One of the most revelatory experiences a person can have is being hit by the thunderbolt of empathy—to all at once realize the humanity of another person, feeling some measure of their feeling for the first time. Such a realization often ushers in an accompanying shame or dismay as well, as one may also recognize their life-as-lived thus far is woefully incomplete. A hidden dimension opens up, and with it, new passions, experiences, and concerns suddenly color one’s sphere.
The crucial aspect of the term as Erykah Badu and the wider black community have used it that is completely missing in mainstream understanding: “wokeness” as a state of being that actively needs to be maintained. White supremacists, for example, deride the word partly by making it essentialist, half of a we/they dichotomy that presume some folks believe they’ve reached the mountaintop of social justice enlightenment, and those who aren’t there will never be there. But when Black folk and allies began using the term widely, the phrase applied was: “Stay woke.” As in: you’ve got it right now, make sure you don’t fall back asleep (i.e. lose consciousness).

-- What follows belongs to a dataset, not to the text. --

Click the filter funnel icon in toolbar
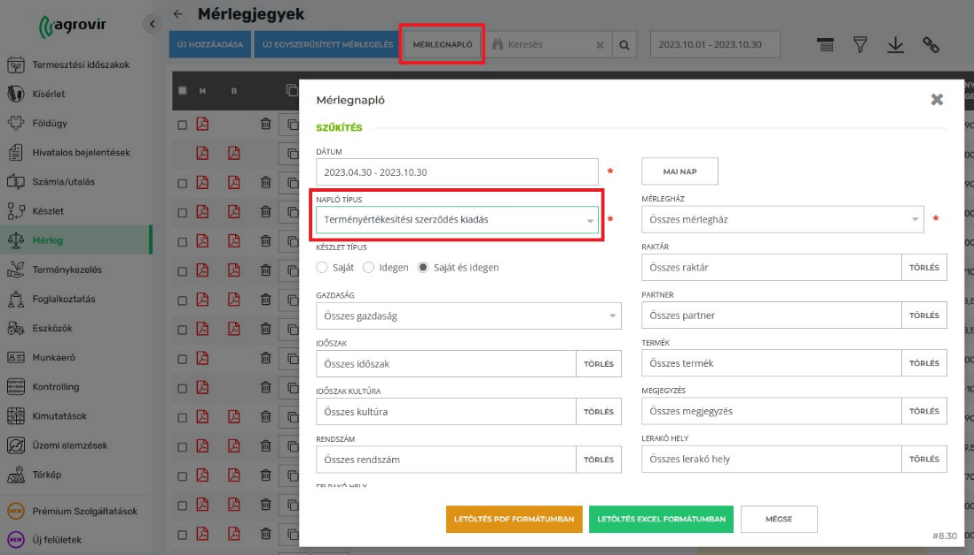This screenshot has width=974, height=555. click(860, 45)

Being “woke” is not a given, basically. It’s not an inborn quality. It’s not contingent upon your ethnicity, class, birthplace, or anything besides being aware and compassionate, and doing whatever work is necessary to remain so.
Which brings me to a point I’ve been dying to make, actually. I’ve spent some serious energy complaining about “whiteness” in some of my points, and now is a good time to clarify what I mean by that, exactly. When I caution about “white people,” I’m not referring to those of you who happen to be white, in other words, happen to have skin tone in a certain range of lightness. I’m talking about toxic whiteness, effectively those who advocate for the perpetuation of white supremacy, regardless of their bloodlines. White supremacists can be black, even, just as misogynists can be women, if their words and actions are devoted to perpetuating toxic patriarchial systems in all of our lives.
I am not an advocate for division in our culture, although I’ve benefited greatly from spaces that allow marginalized groups to congregate, connect, and thrive. I think there’s a need for groups of that particular nature, which are focused on undoing systemic oppression and its effects, and from preventing its continuation. That will ultimately be impossible to achieve unless we seek out ways to connect to and collaborate with each other, instead of pushing each other away.